Se ha contado mucho y bien. Hay testimonios positivos incluso de nuestros invasores, aunque hay temas polémicos sobre los que el lector debe decidir por sí mismo, como la ambigüedad de Palafox.

Este es uno de los años de Goya: el 275. ¿Le impresiona, le interesa, nos condiciona demasiado, sabemos mimar su posteridad?

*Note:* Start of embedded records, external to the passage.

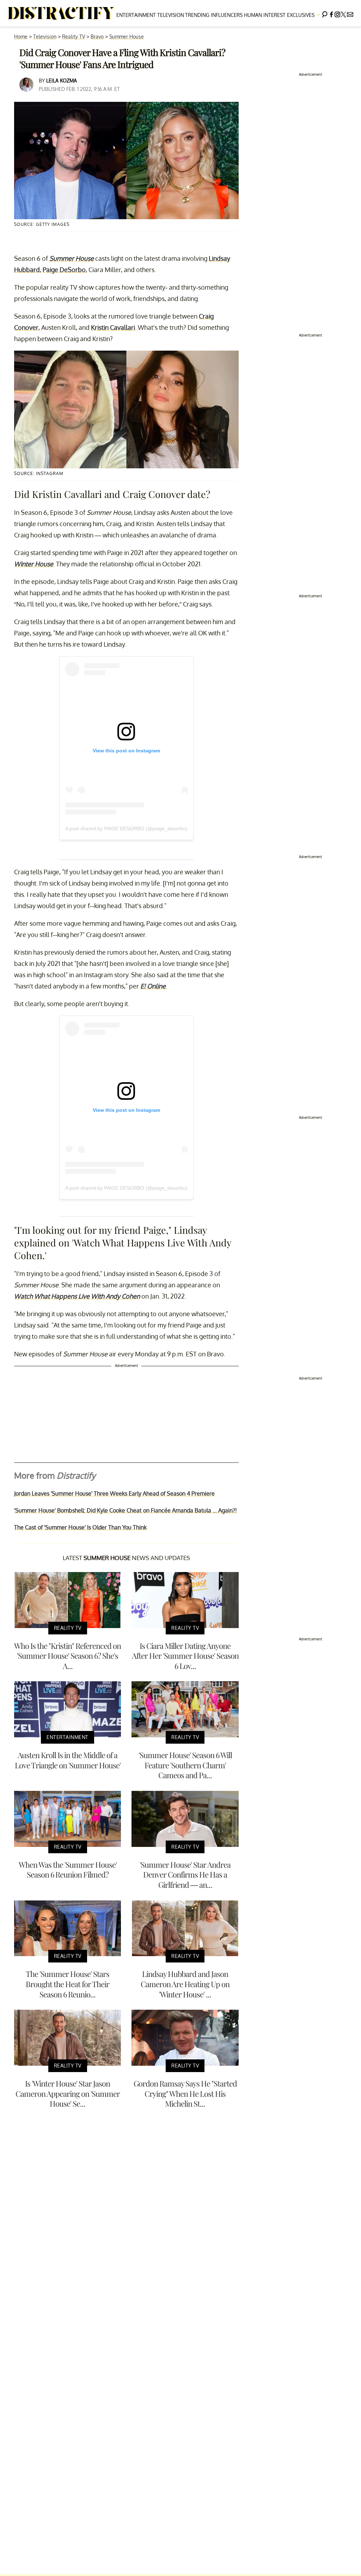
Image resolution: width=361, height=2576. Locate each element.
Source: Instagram (38, 473)
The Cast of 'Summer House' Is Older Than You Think (80, 1527)
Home (20, 36)
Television (170, 15)
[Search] (325, 13)
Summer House (126, 36)
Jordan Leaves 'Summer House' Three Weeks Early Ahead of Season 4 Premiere (114, 1493)
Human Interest (265, 15)
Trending (197, 15)
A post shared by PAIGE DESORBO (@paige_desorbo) (126, 828)
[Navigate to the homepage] (61, 13)
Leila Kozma (61, 81)
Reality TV (73, 36)
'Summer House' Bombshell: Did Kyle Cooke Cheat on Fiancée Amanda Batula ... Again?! (125, 1510)
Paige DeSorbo (64, 269)
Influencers (227, 15)
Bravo (97, 36)
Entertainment (136, 15)
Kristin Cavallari (113, 327)
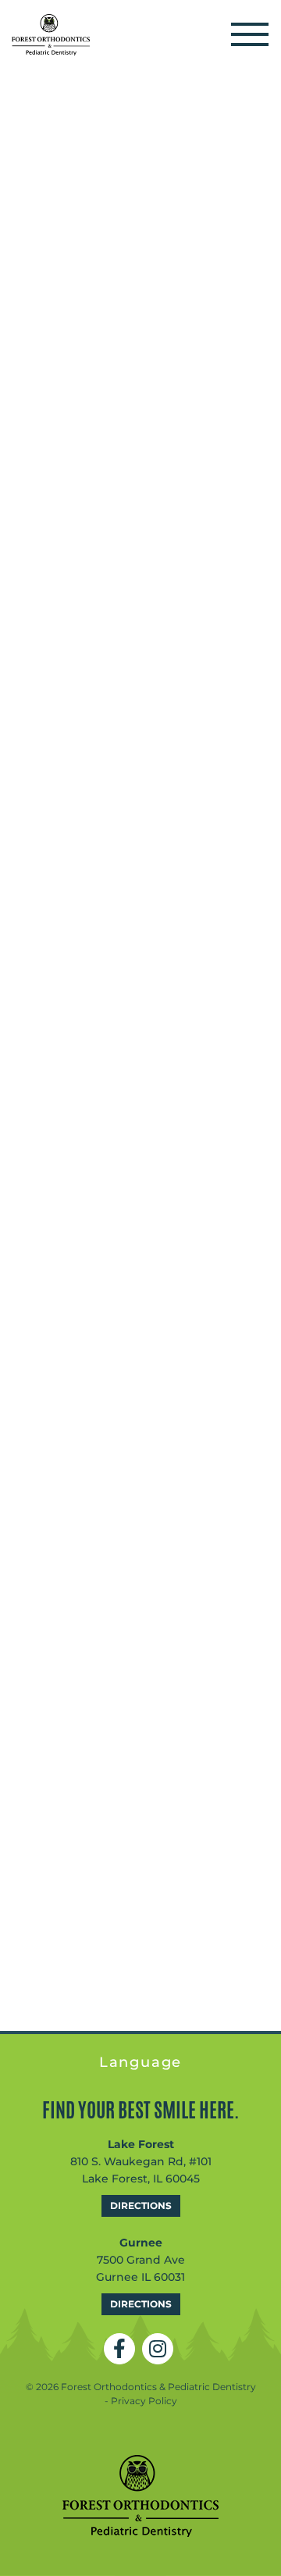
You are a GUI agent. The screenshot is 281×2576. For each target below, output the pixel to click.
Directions (141, 2205)
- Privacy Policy (141, 2401)
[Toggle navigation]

Este año he visitado todos los museos y Fuendetodos. Ha sido lo único positivo de la pandemia; nos hemos volcado en lo nuestro. Pero es poco. Esta tierra no premia lo suyo y Goya debería ser abanderado de mucho más.

El fútbol también es clave. ¿Qué nos da el Real Zaragoza y qué perdemos con él en Segunda?

Piense en esto: estamos en un extremo. Si nos vamos al otro, cuando Nayim puso nuestra ciudad en el mundo, se lo digo todo. Y sin embargo, mantenemos el sentimiento más fuerte que nunca. Así es como somos.

¿Cree que Zaragoza se ha convertido en una importante ciudad literaria o ya lo era?

Siempre lo ha sido, aunque ahora surgen más escritores que triunfan a nivel nacional. La salud de la Asociación de Escritores Aragoneses lo demuestra.

¿Qué tipo de novelista histórico es? ¿Admira o sigue a alguien?

Siempre he dicho que comencé a escribir por José Luis Corral y Ángeles de Irisarri. Sabía cómo no quería escribir (si quiere un ejemplo, como Christian Jacq) y sí como ellos. Tal vez algún día lo logre. Como novelista pretendo tejer los sentimientos que forjaron las acciones relevantes que nuestros historiadores han contrastado sobre nuestra ciudad. Porque la historia no es sino un tapiz de sentimientos.

¿Qué busca en la literatura?

Los novelistas debemos entretener. Si es a través de la historia, mejor, como un valor añadido, pero por mucho rigor que contenga, no hay que olvidar lo que somos y diferenciarnos de los historiadores. Me conformo con hacer pasar un buen rato e interesar al lector por la historia.